**Stated exercise**
Format the lines of the records as a JSON list of strings, one string per line, from the line containing "has height=722, width=1366." through the end of the records, both included. Leave out blank lines.

**Stored data entries**
[Begin]
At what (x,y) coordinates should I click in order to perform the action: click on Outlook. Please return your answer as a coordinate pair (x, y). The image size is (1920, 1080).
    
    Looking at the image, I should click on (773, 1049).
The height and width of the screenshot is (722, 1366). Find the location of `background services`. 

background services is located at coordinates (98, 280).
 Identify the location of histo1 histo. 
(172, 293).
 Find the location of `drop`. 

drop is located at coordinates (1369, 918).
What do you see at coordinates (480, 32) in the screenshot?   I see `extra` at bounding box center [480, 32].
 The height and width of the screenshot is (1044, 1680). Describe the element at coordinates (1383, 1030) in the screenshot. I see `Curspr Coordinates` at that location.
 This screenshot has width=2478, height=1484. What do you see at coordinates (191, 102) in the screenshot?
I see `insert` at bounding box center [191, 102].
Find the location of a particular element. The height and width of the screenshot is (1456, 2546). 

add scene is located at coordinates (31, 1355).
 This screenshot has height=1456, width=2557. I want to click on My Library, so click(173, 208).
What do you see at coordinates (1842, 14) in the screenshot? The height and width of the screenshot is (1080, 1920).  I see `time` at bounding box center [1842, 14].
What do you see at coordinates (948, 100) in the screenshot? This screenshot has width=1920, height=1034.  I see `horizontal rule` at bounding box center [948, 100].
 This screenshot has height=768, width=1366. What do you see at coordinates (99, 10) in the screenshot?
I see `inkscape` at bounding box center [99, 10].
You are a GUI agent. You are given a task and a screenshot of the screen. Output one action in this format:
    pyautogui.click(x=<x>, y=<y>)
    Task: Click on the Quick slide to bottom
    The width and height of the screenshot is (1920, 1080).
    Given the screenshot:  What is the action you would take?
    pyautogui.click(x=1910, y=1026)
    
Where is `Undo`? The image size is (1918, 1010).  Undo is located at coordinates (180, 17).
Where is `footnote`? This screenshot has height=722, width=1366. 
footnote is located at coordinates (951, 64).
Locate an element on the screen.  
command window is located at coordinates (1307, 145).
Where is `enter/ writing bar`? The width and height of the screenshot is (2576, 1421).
[End]
**Result**
[
  "Where is `footnote`? This screenshot has height=722, width=1366. ",
  "footnote is located at coordinates (951, 64).",
  "Locate an element on the screen.  ",
  "command window is located at coordinates (1307, 145).",
  "Where is `enter/ writing bar`? The width and height of the screenshot is (2576, 1421)."
]